> Records for processing:
═══
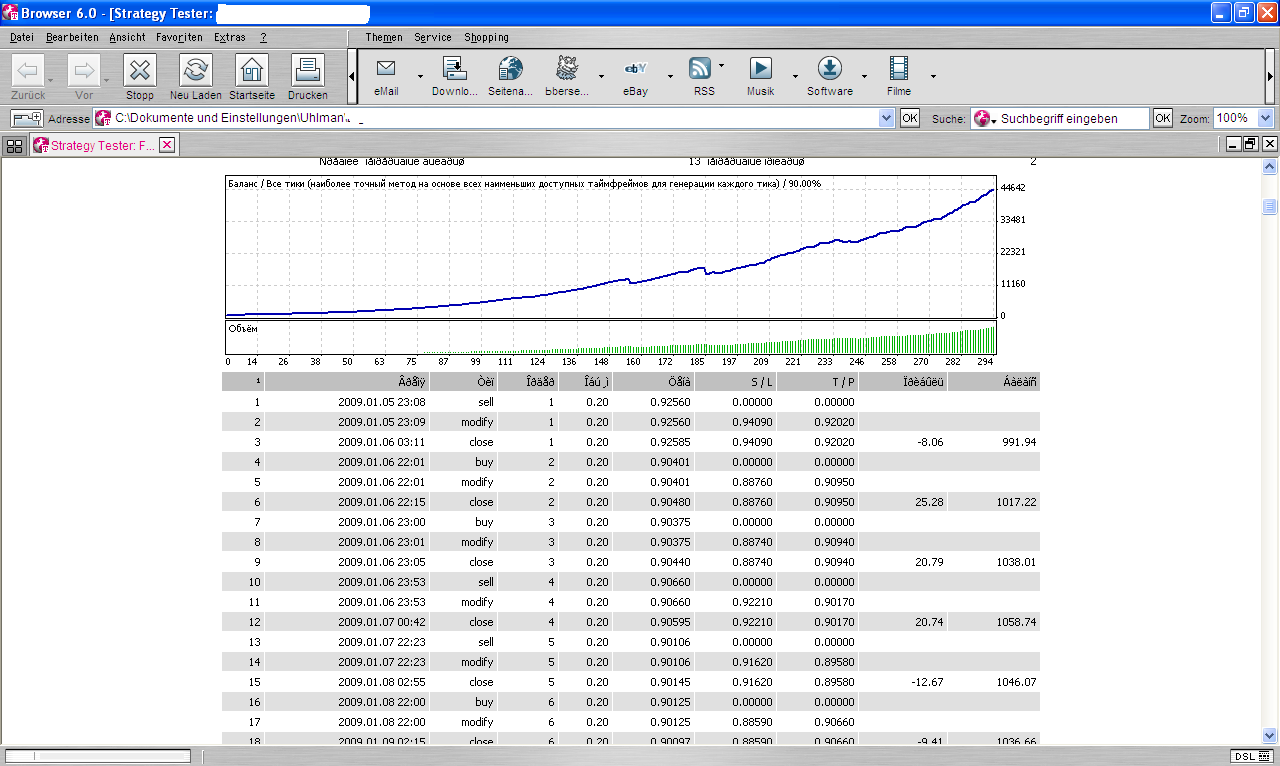Open the Musik player icon
1280x766 pixels.
(x=761, y=69)
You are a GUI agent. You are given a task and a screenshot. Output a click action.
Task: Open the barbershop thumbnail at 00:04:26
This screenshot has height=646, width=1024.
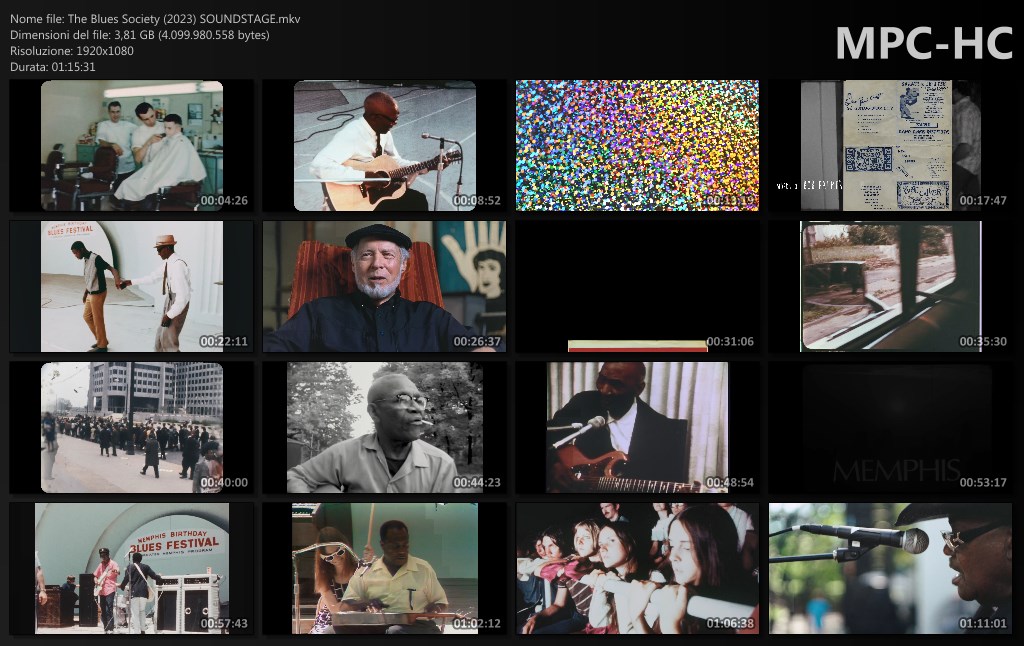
═══
> What is required: A word-for-word copy is needed of the lines from the line holding "You are a GUI" through the end of the records, both included, excluding every picture.

> Exercise response:
You are a GUI agent. You are given a task and a screenshot. Output a click action.
Task: Open the barbershop thumbnail at 00:04:26
This screenshot has height=646, width=1024.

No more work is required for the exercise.